Directions:
1 - Answer these questions about the forum passage on AI-made work, one line per answer, marked (a), (b), (c) like the questions.
(a) In the first paragraph, what is the other person accused of shifting?
(b) What does the writer of the third paragraph say nothing the other person has said does?
(c) In the last paragraph, what does the writer say matters far more to them?
2 - The first paragraph of the forum passage on AI-made work names some notions about anything made with AI. List every way it says such work is assumed to be.
3 - Continue the forum passage on AI-made work, starting after its last sentence.

Selected passage:
------
And you're so committed to your preconceived notions that anything made with AI must be bad, wrong, or not worth your time, that you'll spend your entire time begging the question ("it's made with AI, therefore it's wrong") and shifting the goalposts instead of engaging meaningfully.
Also, I certainly predicted the criticism (in general, anyway, to the fact that it was made with AI; not the prose being AI) but I made it this way anyway, because if someone is so AI-blinded that they can't read and evaluate the actual metrics, methodology, and provide meaningful criticism to it, and instead can only see that it was made with AI, and they're so it doesn't matter.
Nothing you have said makes the analysis wrong. At this point, you're essentially just resorting to ad homenem and begging the question.
I don't know who asked you to do it. I wouldn't have done it. Personally, the original intent matters far more to me. You intended to submit an AI-generated article, defending AI, to be read by humans. Anything short of taking the article down and rewriting the entire thing from scratch doesn't meaningfully change that.
------
Listed records:
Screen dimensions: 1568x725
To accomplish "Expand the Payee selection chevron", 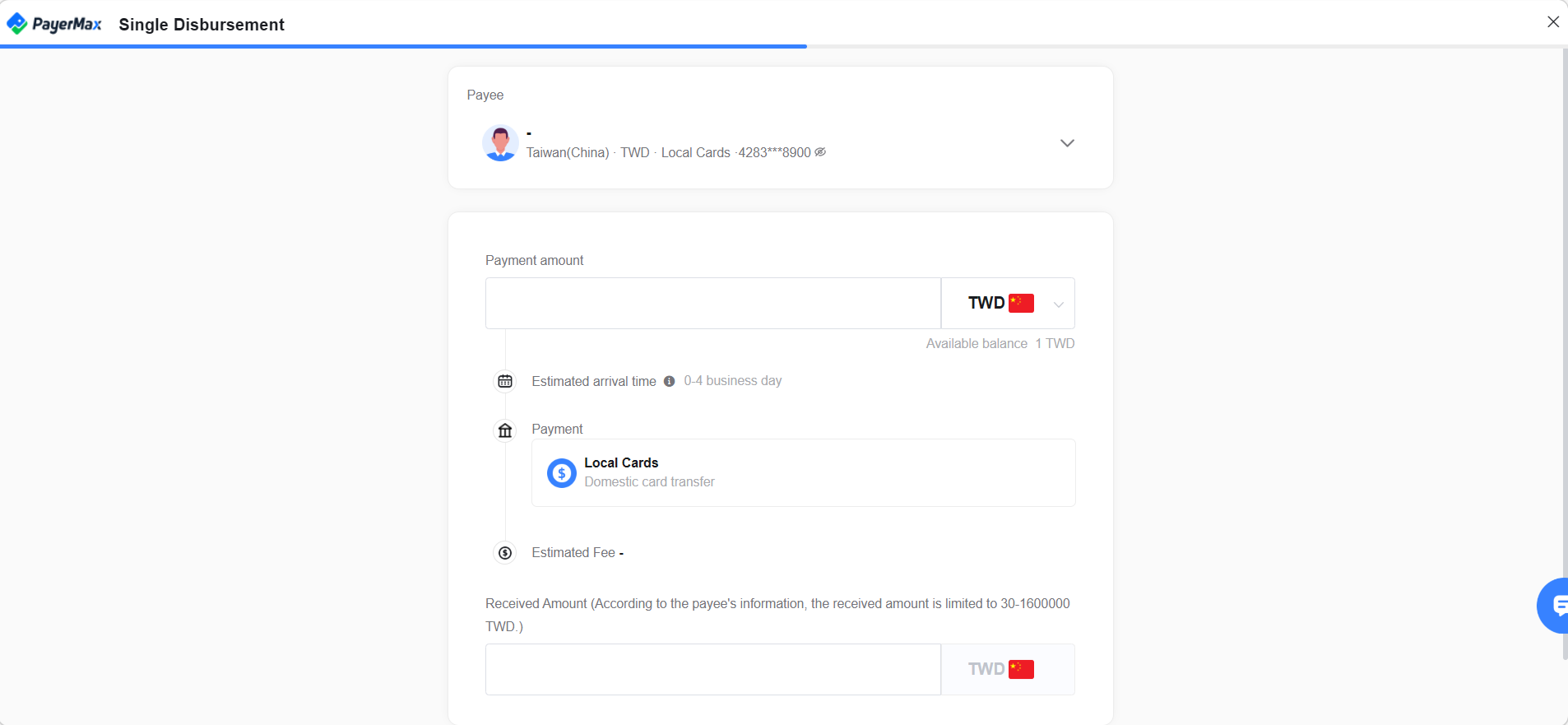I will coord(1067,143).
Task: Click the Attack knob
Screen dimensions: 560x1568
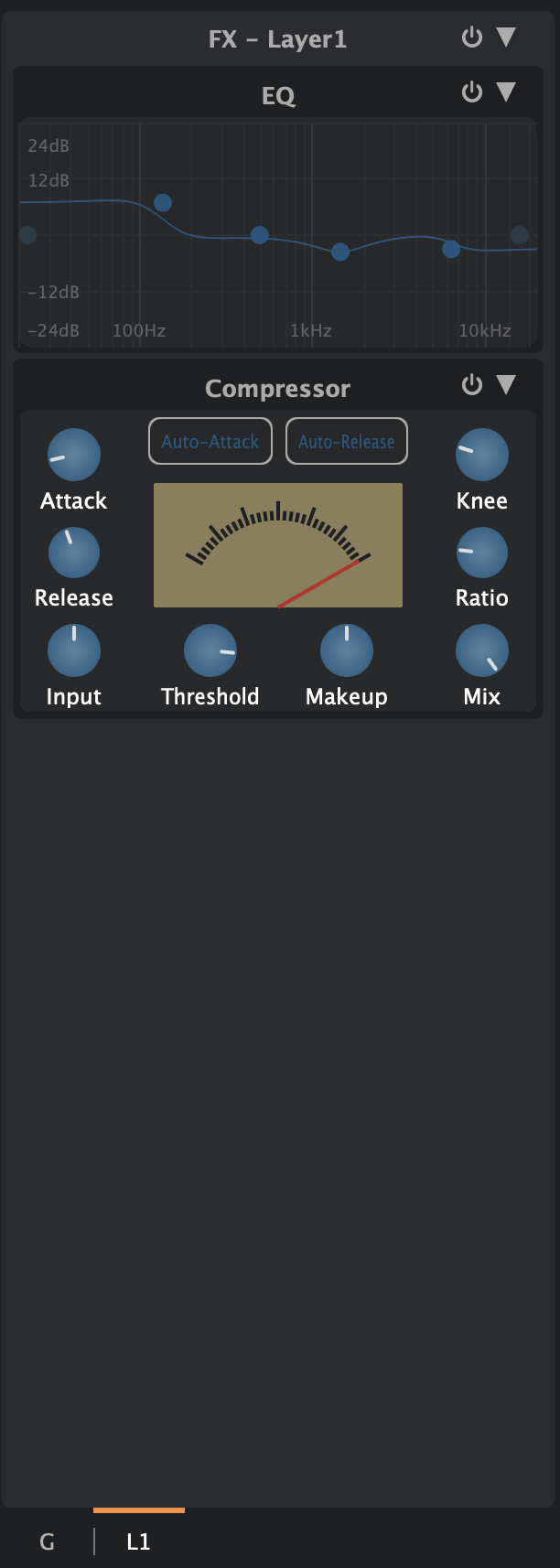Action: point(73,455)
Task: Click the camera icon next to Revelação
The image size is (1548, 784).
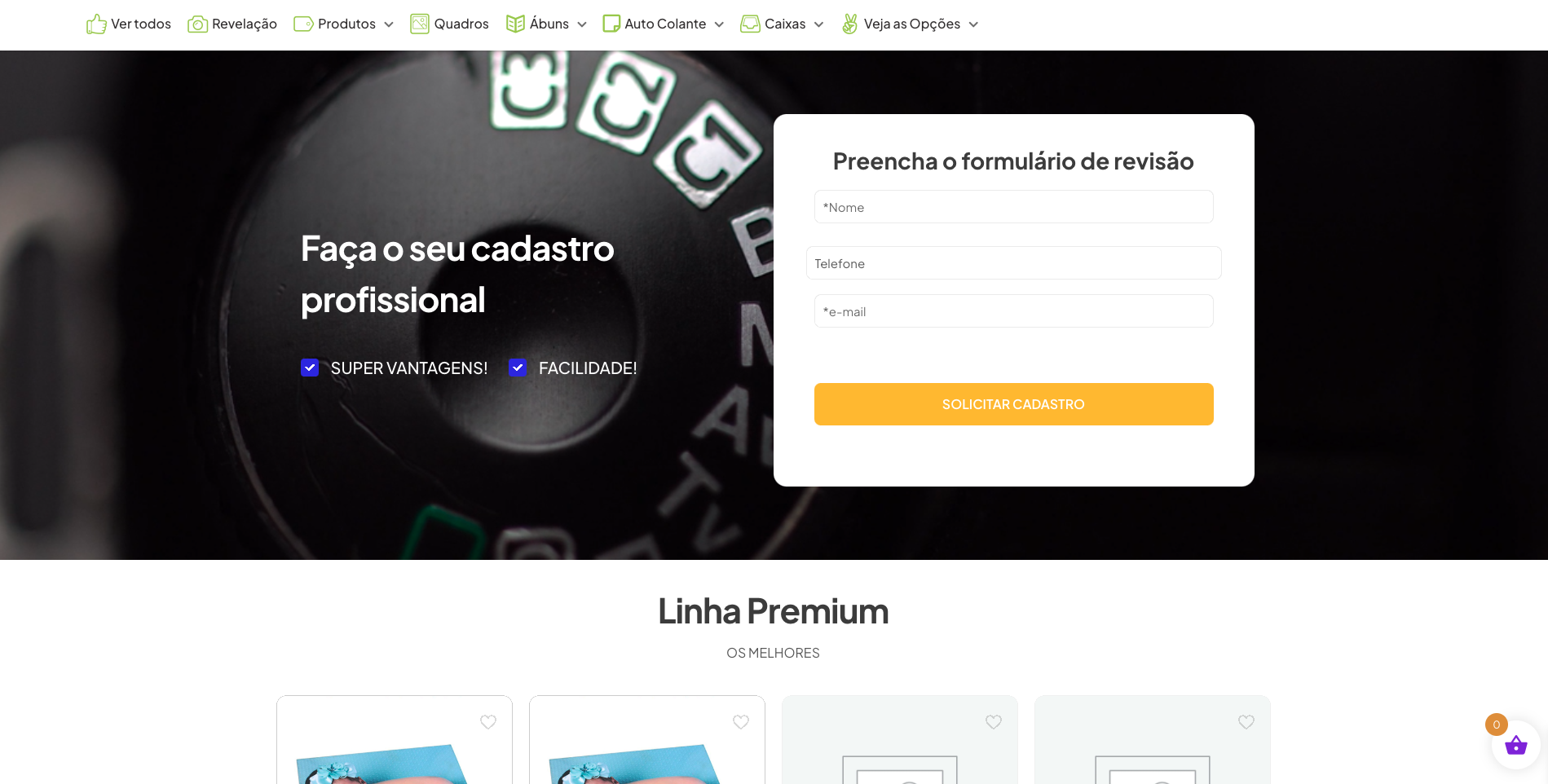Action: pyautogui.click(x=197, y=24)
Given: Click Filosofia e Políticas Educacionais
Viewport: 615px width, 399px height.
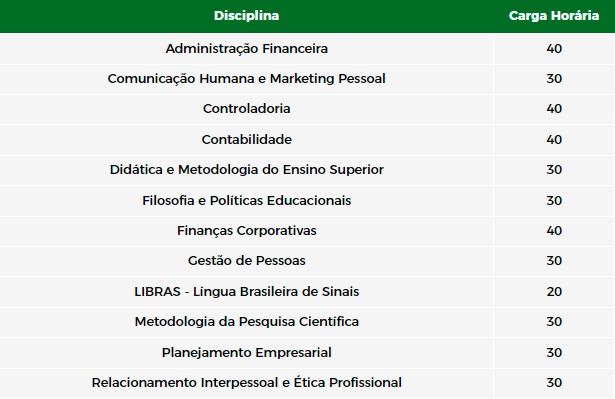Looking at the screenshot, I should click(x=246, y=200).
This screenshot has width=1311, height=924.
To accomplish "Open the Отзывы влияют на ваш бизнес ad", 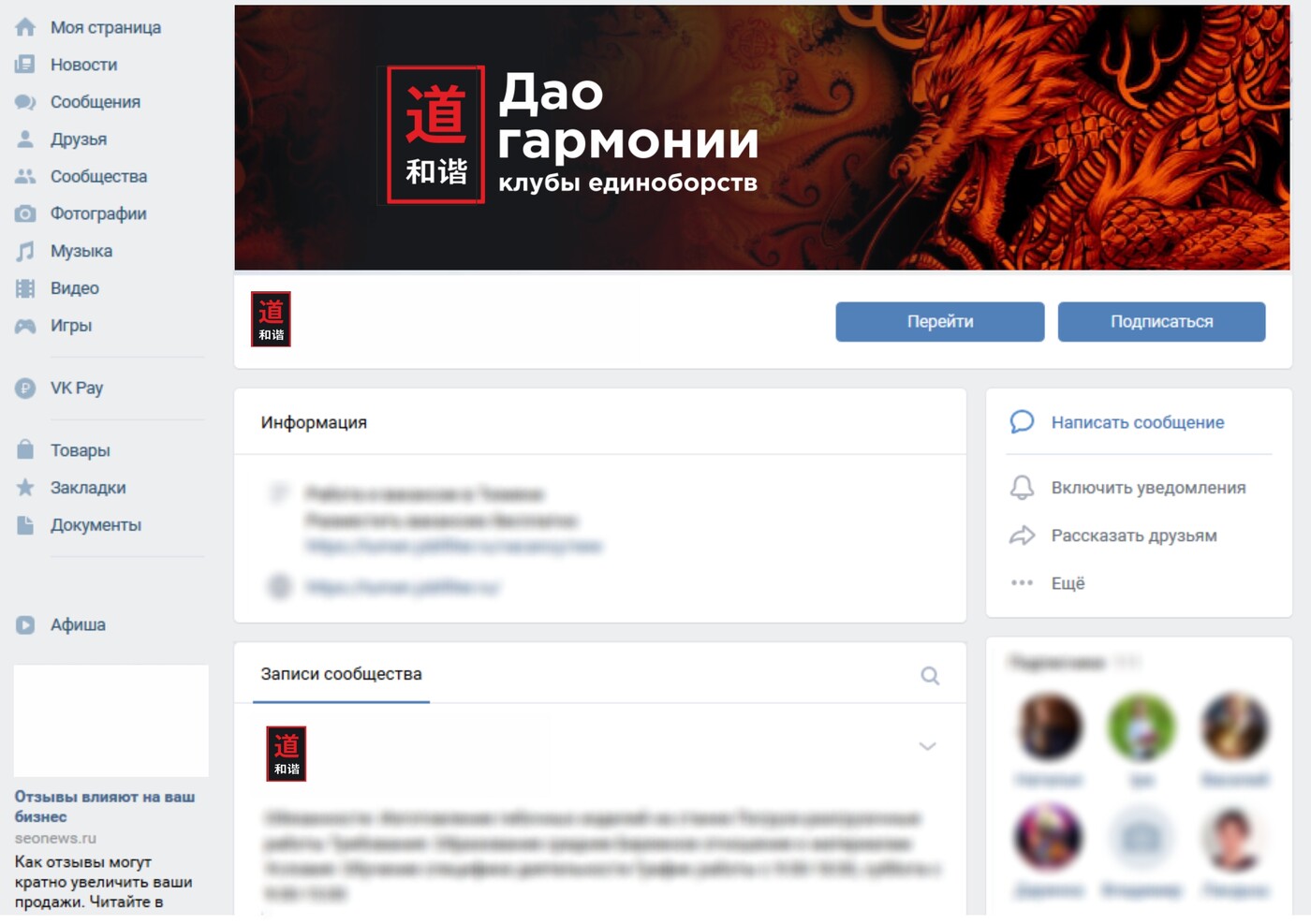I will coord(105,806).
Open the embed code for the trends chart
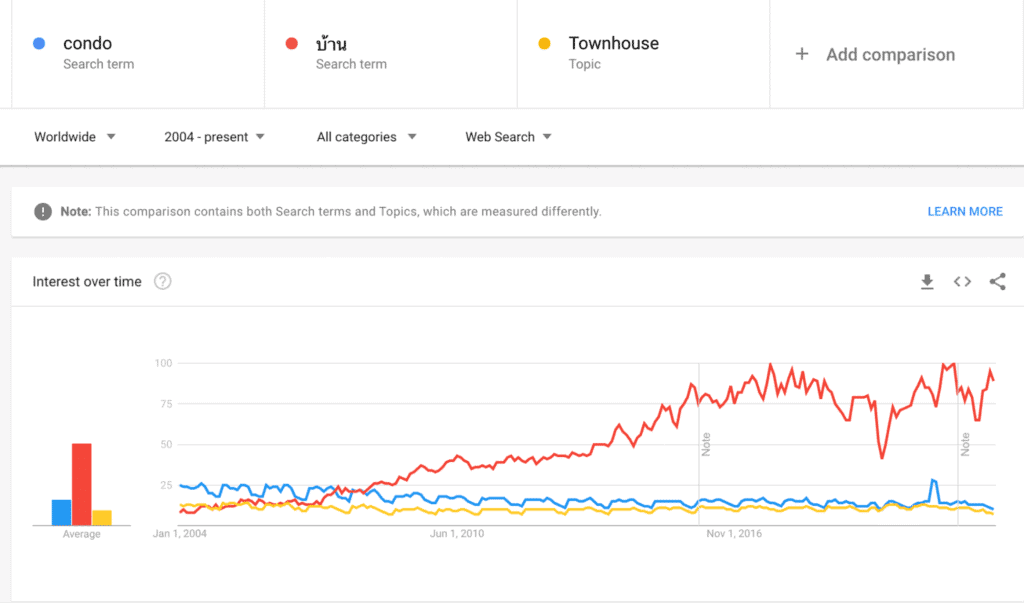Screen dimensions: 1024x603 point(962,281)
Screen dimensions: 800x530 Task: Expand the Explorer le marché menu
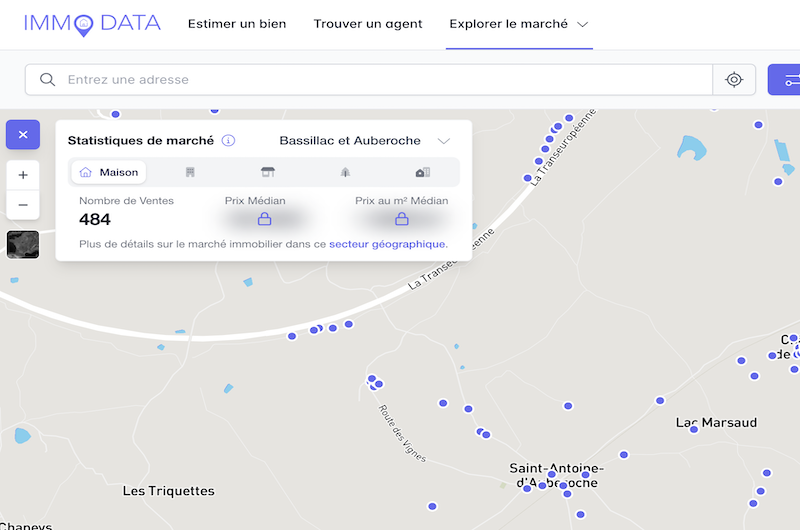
------
Response list:
1 -
(a) The goalposts.
(b) Makes the analysis wrong.
(c) The original intent.

2 - Bad; wrong; not worth your time.

3 -
> Additionally, my process is often giving it exactly what I want to say, more or less, and having it HTML-format it and insert the templated numbers and UI widgets around that text.
Sorry but you're just further proving my point here. You are so deeply invested in AI that even just manually writing some English text into a static HTML file is something you consider to be below you.
Imagine going back in time 5 years and telling someone: "In the future, nobody uses text editors. On the rare occasion that we actually want to write something to a text file verbatim, we instead recite the text to a complex artificial intelligence algorithm that uses large amounts of computing power to process said text and then recite back a command that writes the text to a file. Sometimes the algorithm decides to be a smartass and change our words or add an extra quip, but that's all part of the fun."
> That's not ignoring the bias, that's literally restating that you think the bias is there.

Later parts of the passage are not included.